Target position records
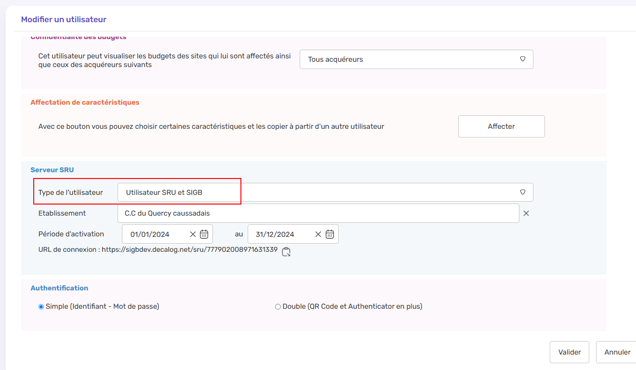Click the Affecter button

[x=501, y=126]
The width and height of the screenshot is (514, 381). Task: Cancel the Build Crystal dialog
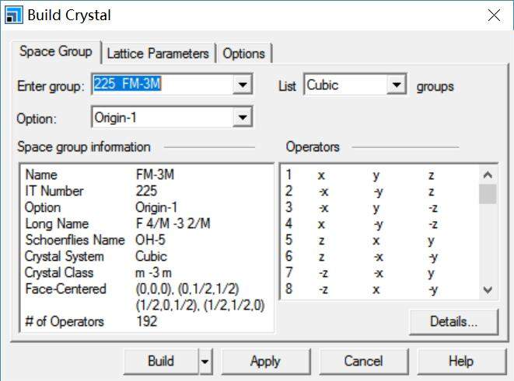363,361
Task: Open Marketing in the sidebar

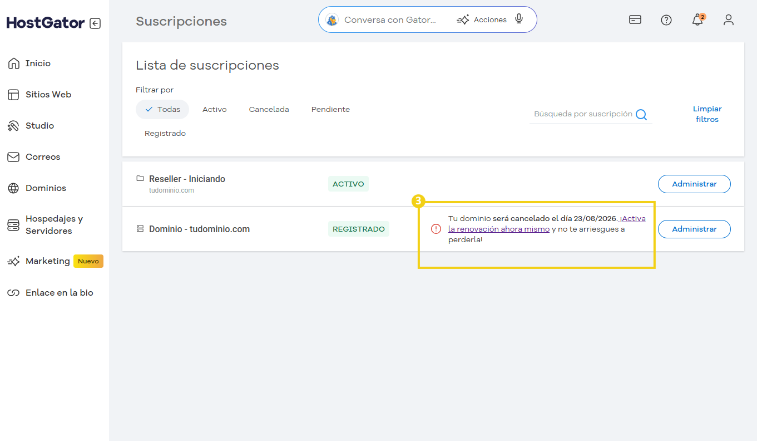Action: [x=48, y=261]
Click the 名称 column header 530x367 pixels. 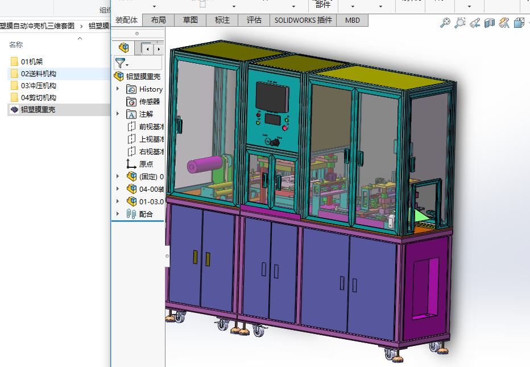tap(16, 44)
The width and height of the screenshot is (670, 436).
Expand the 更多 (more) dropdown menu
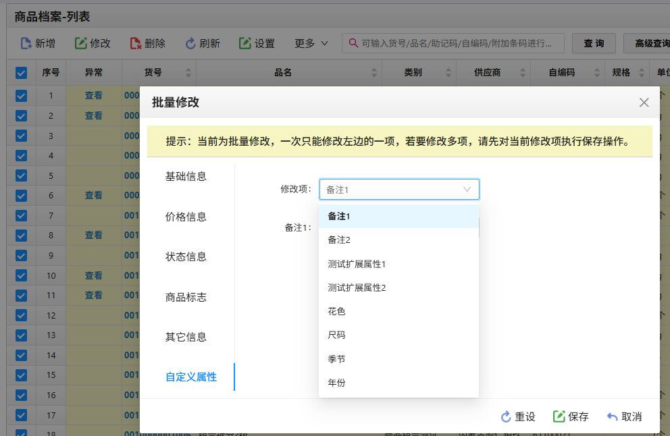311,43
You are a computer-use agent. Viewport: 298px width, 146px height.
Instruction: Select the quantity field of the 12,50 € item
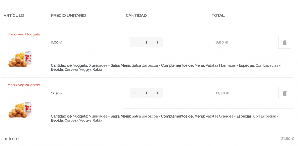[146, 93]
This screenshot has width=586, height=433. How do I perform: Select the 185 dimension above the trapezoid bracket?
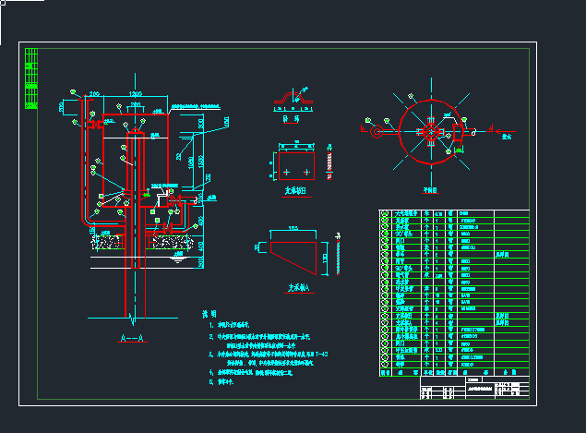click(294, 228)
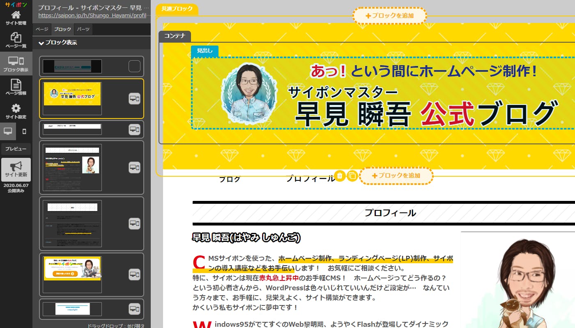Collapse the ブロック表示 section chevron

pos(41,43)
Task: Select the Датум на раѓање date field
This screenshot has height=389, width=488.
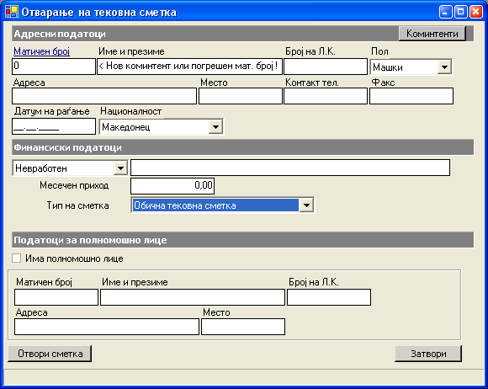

Task details:
Find every line in the items above that contains the string "field", treating uppercase and lowercase as different, and copy each of those lines.

Solution to the exercise:
Instruction: Select the quantity field of the 12,50 € item
Task: Select the Датум на раѓање date field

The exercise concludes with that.